Exploratory Data Analysis
The exploratory data analysis is a technique for discovering characteristic data that largely differ from ordinary data, such as from purchase data and astronomical observation data. For example, we utilize important observations by discovering characteristic from the aspect of specific region or season. In particular, in collaboration with National Astronomical Observatory of Japan (NAOJ), we are working on the technology of outlier detection and imputation by learning normal patterns so that we aim to discover intrinsic variables whose brightness and position change in a short period of time.

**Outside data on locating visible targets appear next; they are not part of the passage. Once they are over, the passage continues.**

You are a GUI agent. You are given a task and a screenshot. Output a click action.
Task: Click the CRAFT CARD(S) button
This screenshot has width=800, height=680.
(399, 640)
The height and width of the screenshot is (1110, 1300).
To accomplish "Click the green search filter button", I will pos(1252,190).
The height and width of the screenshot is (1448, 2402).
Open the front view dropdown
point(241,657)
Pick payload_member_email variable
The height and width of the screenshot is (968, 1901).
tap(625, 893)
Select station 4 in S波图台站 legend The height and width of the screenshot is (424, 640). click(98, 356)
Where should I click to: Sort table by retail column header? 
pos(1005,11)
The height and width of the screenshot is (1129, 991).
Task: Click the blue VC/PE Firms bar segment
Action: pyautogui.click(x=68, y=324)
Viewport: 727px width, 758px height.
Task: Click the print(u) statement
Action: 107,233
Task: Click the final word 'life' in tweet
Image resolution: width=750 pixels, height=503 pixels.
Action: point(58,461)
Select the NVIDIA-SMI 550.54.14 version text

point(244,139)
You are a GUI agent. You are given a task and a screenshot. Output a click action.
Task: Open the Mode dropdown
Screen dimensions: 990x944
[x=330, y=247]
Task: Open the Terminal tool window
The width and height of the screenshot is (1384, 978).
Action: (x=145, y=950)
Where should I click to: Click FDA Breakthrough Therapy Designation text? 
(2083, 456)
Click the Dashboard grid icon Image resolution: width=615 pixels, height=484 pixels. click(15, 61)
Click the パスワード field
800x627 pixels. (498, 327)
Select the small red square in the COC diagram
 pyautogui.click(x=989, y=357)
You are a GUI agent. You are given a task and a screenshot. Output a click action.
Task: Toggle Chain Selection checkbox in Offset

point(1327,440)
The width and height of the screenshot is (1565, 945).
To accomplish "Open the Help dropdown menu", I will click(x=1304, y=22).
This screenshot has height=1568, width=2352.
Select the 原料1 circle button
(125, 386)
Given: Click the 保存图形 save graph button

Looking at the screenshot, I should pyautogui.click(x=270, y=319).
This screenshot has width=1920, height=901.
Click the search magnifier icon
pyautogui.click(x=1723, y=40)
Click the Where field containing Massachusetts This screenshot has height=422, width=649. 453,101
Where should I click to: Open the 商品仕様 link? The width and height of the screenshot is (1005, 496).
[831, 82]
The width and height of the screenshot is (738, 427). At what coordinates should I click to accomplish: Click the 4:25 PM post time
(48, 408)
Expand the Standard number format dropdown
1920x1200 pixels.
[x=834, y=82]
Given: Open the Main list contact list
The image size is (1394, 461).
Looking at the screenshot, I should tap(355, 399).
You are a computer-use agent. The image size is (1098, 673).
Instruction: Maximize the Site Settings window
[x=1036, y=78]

Attribute Graph Clustering
An attributed graph is a type of graph in which nodes not only have structural relationships defined by edges but also possess individual feature information. For example, in a social networking service (SNS), users can be represented as nodes, with edges indicating friendships between them, and features such as the user's interests or preferred categories serving as node attributes. One of the advantages of *attributed graph clustering* is that it can potentially produce better clusters by leveraging information that traditional methods often ignore.

Route Search
We daily search routes from car navigation systems and smart phones. We propose new and useful types of route search that cannot be searched with existing services. In particular, we focus on actual attributes of data (e.g., category and text) and around information, for example we investigate routes with matching other attributes or integrating parking status. Besides this, we propose efficient algorithms of existing searches and implement services cooperating with local governments.

Spatio-temporal Data Mining
Local governments recently deploy many sensors in cities such as temperature, sound, traffic volume, and air pollution, and the sensors generate a large amount of data. We analyze the big data and obtain beneficial knowledges “temperature and traffic volume increase at the same time,” and “with increasing noise, air pollution also increases”. Our goal is to propose new techniques that find non-trivial knowledges.